The panel called for increasing disease prevention services, including providing physicians with more time to counsel patients, and ensuring that nutrition and physical activity interventions become an integral and reimbursable component of primary care.

The recommendations did not let patients off the hook, though. "Individuals -- to the best of their ability -- must assume personal responsibility for learning cancer risks associated with obesity and tobacco use in order to make healthy lifestyle choices for themselves and their families," the panel said.

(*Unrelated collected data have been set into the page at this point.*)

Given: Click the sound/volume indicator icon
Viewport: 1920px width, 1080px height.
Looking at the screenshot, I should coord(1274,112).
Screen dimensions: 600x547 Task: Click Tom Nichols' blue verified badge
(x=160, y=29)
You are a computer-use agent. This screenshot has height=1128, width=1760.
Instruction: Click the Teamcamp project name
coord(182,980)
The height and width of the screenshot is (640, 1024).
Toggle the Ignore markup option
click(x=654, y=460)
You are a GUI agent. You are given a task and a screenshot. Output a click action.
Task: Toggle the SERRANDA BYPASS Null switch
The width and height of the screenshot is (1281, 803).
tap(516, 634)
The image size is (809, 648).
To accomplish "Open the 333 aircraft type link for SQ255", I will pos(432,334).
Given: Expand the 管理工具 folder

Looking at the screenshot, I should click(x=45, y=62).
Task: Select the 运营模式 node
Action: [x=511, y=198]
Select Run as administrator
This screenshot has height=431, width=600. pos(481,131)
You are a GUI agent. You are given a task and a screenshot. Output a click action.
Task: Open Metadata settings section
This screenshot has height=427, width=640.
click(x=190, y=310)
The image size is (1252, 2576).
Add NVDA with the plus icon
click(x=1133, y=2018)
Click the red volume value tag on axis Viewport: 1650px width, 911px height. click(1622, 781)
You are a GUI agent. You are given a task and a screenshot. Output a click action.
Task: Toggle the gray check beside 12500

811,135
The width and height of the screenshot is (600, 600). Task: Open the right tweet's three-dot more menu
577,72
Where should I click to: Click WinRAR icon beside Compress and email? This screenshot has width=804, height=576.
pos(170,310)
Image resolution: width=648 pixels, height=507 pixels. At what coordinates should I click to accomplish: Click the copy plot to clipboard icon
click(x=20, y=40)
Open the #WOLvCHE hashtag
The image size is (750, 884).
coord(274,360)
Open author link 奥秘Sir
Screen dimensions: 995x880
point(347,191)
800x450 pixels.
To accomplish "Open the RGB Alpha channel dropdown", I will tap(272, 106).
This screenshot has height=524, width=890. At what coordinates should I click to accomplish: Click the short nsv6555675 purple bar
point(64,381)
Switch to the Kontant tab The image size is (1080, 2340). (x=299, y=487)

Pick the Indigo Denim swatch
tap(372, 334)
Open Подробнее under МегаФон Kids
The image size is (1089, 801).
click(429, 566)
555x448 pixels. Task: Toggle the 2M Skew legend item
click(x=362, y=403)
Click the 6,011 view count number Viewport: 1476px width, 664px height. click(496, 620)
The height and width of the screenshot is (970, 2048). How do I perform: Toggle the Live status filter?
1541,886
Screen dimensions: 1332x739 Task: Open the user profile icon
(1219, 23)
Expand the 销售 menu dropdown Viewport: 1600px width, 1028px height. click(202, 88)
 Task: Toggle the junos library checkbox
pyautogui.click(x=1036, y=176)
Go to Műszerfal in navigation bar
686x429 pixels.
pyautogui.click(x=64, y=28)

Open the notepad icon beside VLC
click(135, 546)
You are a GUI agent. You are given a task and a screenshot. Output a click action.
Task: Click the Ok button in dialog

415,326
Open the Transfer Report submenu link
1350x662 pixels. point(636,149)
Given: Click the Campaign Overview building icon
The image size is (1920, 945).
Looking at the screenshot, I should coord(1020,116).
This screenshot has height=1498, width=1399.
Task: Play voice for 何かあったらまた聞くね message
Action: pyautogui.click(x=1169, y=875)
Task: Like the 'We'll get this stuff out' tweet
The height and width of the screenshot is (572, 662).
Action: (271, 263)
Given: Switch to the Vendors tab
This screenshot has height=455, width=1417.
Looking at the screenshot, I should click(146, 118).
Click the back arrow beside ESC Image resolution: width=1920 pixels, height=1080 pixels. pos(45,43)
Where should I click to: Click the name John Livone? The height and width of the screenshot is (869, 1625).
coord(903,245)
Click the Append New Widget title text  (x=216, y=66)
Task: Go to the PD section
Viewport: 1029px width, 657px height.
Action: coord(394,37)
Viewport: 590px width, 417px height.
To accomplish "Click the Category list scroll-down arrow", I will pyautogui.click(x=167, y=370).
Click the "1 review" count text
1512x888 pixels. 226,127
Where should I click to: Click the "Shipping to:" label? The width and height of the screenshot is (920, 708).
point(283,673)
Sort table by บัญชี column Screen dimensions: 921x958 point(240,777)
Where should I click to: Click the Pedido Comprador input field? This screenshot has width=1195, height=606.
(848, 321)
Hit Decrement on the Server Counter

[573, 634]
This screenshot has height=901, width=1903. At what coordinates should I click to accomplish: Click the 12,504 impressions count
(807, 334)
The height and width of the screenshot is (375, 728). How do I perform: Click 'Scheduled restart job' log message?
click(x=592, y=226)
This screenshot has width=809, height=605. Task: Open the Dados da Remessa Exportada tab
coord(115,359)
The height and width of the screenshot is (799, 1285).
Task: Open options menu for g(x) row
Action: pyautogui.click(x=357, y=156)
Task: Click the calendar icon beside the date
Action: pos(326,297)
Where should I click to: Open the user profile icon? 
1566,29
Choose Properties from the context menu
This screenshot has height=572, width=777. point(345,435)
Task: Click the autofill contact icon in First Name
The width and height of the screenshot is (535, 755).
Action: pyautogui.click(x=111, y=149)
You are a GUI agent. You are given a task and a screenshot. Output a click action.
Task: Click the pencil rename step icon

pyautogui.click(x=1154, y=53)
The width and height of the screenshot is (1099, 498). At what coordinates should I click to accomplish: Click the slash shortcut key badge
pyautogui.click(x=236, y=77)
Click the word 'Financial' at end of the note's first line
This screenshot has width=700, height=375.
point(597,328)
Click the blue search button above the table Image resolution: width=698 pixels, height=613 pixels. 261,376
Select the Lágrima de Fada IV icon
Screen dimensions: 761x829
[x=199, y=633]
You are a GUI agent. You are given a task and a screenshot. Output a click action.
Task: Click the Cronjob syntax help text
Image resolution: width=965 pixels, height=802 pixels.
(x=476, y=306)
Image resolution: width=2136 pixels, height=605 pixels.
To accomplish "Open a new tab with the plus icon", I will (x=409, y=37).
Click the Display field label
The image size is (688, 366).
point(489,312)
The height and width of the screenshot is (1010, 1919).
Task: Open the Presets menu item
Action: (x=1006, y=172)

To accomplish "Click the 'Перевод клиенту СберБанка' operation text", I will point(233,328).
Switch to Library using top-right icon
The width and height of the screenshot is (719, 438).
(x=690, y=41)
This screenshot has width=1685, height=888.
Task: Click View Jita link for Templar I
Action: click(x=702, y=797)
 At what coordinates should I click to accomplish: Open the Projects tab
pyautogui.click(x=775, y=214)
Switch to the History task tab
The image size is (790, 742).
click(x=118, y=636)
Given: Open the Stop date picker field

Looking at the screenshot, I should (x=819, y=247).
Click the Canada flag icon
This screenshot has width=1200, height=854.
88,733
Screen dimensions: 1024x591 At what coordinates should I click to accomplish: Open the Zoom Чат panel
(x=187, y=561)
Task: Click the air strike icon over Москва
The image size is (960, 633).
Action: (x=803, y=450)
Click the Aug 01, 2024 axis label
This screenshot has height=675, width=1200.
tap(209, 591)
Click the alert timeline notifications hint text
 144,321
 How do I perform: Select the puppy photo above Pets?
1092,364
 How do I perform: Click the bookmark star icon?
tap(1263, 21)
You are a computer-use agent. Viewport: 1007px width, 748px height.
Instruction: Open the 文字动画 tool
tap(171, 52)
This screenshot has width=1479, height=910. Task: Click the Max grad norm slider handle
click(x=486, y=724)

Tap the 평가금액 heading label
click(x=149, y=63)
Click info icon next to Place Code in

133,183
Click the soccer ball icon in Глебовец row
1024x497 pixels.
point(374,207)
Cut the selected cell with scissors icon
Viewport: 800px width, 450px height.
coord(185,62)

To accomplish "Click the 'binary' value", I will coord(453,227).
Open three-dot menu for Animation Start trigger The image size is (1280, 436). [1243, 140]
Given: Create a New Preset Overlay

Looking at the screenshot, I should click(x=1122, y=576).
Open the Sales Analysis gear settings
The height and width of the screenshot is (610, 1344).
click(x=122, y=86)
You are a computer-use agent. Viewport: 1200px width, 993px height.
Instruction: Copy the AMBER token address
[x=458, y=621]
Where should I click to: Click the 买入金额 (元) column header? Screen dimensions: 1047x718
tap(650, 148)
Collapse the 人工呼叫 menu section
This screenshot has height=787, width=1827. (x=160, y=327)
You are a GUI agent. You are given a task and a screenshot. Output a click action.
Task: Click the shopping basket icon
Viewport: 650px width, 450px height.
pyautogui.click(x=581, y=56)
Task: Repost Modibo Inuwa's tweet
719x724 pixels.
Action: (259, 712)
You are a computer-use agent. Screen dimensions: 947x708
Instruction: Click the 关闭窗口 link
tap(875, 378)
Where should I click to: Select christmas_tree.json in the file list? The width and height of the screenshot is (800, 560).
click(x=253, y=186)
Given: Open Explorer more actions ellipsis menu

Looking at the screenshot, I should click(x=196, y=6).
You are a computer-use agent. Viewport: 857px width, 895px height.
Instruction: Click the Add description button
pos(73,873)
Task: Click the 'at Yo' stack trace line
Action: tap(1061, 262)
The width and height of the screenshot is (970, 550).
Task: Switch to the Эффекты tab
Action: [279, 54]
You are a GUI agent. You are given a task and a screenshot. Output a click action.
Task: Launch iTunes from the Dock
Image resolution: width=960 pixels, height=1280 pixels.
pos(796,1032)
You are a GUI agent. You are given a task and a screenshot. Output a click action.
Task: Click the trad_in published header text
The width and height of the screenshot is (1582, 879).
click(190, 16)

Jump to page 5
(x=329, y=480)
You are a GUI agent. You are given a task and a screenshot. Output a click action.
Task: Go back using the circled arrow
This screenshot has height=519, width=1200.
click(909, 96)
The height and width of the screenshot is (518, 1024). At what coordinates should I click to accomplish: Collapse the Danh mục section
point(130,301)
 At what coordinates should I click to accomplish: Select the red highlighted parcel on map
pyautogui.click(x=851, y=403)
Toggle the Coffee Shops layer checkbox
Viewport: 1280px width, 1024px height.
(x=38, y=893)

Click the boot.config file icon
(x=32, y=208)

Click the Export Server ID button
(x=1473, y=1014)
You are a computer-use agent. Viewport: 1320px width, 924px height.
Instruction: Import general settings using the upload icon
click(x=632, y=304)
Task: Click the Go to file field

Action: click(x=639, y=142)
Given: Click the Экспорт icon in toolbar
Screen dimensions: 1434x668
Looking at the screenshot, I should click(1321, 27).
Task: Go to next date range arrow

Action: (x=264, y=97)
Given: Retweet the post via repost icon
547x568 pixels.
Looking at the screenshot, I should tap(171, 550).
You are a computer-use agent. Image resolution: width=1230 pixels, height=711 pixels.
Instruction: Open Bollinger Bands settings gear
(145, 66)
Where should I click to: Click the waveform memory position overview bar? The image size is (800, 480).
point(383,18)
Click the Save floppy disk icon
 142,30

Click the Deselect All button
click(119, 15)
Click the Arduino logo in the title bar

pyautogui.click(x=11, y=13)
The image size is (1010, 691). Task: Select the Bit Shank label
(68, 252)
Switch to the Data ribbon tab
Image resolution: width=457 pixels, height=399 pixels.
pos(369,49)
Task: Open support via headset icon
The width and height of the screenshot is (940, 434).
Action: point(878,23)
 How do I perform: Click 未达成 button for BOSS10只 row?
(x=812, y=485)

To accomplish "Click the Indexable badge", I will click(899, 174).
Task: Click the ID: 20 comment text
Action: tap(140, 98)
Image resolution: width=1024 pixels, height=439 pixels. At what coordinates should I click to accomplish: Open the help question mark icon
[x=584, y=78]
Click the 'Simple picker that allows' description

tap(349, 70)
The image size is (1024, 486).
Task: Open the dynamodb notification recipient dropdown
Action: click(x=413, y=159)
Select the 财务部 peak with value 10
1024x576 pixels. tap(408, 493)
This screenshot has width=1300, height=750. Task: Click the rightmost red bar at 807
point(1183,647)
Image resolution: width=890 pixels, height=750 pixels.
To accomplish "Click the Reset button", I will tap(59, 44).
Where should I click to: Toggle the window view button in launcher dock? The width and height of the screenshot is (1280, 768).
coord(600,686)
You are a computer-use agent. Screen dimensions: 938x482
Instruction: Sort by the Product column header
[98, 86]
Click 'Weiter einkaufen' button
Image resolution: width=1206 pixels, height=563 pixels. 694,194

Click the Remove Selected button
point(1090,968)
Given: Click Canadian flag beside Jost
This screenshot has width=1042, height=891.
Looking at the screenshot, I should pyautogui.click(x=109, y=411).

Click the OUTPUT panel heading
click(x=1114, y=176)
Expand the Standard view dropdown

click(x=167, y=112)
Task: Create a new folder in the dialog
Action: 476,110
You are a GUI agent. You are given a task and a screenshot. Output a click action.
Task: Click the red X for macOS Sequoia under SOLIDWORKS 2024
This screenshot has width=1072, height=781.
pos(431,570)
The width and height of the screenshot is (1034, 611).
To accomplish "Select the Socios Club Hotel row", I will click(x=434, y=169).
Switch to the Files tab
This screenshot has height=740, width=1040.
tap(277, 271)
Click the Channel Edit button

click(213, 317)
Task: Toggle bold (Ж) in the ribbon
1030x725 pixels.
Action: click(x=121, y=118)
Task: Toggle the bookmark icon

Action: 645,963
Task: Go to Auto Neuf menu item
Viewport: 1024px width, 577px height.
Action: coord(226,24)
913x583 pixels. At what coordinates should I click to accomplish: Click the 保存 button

The Panel's recommendations for diet and exercise were:

  • Structure U.S. agricultural subsidies to encourage increased production of fruits and vegetables and limit subsidies that promote production of high fructose corn syrup for use in food.
  • Regulate and monitor food advertising in media targeting children.
  • Improve access to affordable healthy foods in urban communities by implementing "fair food" policies similar to fair housing policies.
  • Replace unhealthy food choices in school food service facilities and vending machines.
  • Make nutrition information about restaurant foods readily available.
  • Private and public health insurance should provide coverage for nutrition counseling and fitness programs as part of all health-benefit packages.
  • Reinstate school physical education at meaningful levels in grades K-12.
  • Plan new communities that encourage physical activity and redesign existing communities by installing sidewalks, improved community centers, parks, and playgrounds.

An extended list of recommendations to reduce smoking and environmental smoke exposure included:

  • Authorize the FDA to regulate tobacco products and marketing and provide adequate funding to carry out this role.
  • Increase the federal excise tax on tobacco products.
  • Require all federal facilities to be smoke free. Reallocate existing NCI and CDC, and other federal resources to better mirror the tobacco-related disease burden.
  • Reduce the influence of the tobacco industry: Candidates for office should refuse campaign contributions from the industry, and recipients of NCI grants and contracts should not accept money from tobacco companies.
  • Strengthen anti-tobacco efforts at the state and local levels including smoking bans, particularly in public facilities, and increased taxes.
  • Cease including images of smoking in movies, TV, music videos, and games children, adolescents, and young adults.
  • Prohibit smoking in and around the workplace, and support worker efforts to quit.

"Individuals can only adopt healthy lifestyles if they have the resources and opportunities to do so," the panel wrote in a letter to the President. "We can and must empower individuals to make healthy choices through appropriate policy and legislation, and the Panel urges you to use the power of your office toward this life-saving goal."